Fabiano

Personal information
- Full name: Fabiano Pereira da Costa
- Date of birth: 6 April 1978 (age 48)
- Place of birth: Marília, Brazil
- Height: 1.81 m (5 ft 11+1⁄2 in)
- Position: Midfielder

Youth career
- São Paulo

Senior career*
- Years: Team / Apps / (Gls)
- 1994–2001: São Paulo
- 2001: Portuguesa
- 2001–2002: Internacional
- 2002–2003: Santos
- 2003: Al-Ettifaq
- 2003–2004: Albacete / 12 / (1)
- 2004–2008: Necaxa /  / (23)
- 2008: Puebla / 11 / (2)
- 2009–2010: Atlético Mineiro / 18 / (0)
- 2009: → Sport (loan) / 26 / (8)
- 2011: Avaí / 17 / (0)
- 2012: Audax-SP / 0 / (0)
- 2013–: XV de Piracicaba / 0 / (0)

International career^{‡}
- 2000: Brazil U23

= Fabiano (footballer, born 1978) =

Brazilian footballer

Fabiano Pereira da Costa (born 6 April 1978) is a former footballer who last played as a midfielder for XV de Piracicaba.

== Career ==
Born in Marília, Brazil, Fabiano began his professional career with São Paulo in 1996, where he remained until 2001, when he moved to Portuguesa. He moved again in 2002, playing for Santos for a year, before transferring to Spain, where he played for Albacete Balompié during the 2003–04 season.

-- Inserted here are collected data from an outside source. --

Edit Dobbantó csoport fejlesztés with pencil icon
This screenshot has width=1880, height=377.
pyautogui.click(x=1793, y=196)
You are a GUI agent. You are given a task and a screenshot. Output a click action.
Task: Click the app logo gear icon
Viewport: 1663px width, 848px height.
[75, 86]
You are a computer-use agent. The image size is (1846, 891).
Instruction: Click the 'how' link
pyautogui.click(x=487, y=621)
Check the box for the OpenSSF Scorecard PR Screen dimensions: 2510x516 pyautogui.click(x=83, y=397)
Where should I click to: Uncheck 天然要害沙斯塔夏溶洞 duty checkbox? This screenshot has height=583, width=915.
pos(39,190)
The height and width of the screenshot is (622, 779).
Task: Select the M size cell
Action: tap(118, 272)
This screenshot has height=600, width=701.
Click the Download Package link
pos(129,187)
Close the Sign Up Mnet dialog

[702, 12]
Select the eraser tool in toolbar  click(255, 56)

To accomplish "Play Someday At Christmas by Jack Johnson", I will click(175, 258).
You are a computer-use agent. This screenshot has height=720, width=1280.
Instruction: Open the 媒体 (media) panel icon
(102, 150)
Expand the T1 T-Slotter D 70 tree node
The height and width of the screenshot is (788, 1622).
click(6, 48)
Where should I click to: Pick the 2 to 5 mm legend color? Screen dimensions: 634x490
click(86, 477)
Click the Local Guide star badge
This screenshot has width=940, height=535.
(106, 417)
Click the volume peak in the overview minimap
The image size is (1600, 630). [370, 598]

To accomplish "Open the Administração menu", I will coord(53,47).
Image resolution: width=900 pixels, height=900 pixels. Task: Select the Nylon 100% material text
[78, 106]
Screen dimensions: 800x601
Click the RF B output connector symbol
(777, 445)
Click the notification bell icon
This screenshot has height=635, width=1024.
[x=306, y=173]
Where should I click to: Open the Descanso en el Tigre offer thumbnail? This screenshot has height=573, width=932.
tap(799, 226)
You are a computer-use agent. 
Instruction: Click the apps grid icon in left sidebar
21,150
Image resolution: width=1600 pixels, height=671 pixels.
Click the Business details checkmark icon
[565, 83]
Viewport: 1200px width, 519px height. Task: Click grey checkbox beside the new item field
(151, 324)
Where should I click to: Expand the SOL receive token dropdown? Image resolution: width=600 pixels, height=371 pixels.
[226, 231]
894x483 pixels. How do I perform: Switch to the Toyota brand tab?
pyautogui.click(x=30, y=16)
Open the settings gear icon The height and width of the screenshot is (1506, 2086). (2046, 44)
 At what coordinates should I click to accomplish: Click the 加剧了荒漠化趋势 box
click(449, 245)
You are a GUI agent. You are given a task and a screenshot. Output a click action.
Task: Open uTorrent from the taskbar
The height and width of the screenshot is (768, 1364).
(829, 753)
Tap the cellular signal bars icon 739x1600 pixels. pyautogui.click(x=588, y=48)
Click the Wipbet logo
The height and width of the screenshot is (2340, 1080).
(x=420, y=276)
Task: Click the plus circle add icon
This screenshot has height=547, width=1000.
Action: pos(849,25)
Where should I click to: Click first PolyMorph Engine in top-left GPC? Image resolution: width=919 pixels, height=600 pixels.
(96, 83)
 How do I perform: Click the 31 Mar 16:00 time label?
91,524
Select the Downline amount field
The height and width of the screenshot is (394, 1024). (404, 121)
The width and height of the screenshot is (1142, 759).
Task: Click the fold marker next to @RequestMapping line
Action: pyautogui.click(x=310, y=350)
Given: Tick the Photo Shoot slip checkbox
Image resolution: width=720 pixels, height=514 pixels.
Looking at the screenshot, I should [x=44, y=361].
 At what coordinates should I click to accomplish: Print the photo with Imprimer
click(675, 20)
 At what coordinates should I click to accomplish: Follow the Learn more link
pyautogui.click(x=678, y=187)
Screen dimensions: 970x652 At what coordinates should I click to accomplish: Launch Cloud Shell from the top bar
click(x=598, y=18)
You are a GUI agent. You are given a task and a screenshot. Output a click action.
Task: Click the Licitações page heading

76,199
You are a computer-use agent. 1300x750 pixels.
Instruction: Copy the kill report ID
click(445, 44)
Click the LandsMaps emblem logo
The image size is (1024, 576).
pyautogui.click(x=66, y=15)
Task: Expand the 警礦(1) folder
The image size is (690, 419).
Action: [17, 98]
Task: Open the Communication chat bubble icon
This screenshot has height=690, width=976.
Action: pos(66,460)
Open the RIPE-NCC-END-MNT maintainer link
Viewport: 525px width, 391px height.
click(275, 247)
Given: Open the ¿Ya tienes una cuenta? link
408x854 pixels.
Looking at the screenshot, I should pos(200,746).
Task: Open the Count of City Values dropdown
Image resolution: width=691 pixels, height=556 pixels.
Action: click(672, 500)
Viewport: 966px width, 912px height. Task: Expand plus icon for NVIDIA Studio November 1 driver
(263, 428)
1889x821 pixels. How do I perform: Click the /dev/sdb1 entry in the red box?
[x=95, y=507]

Following his stay with Albacete, Fabiano moved to Necaxa, where he appeared in 16 games during the 2004 Apertura, scoring three goals.

He was traded to Puebla F.C. for the Apertura 2008 season, on 12 March 2009 Clube Atlético Mineiro bought midfielder, the ex player of São Paulo FC, arrives from Puebla ( Mexican club ). Fabiano has signed with the Brazilian club until 31 December 2010.

Fabiano competed for Brazil at the 2000 Summer Olympics.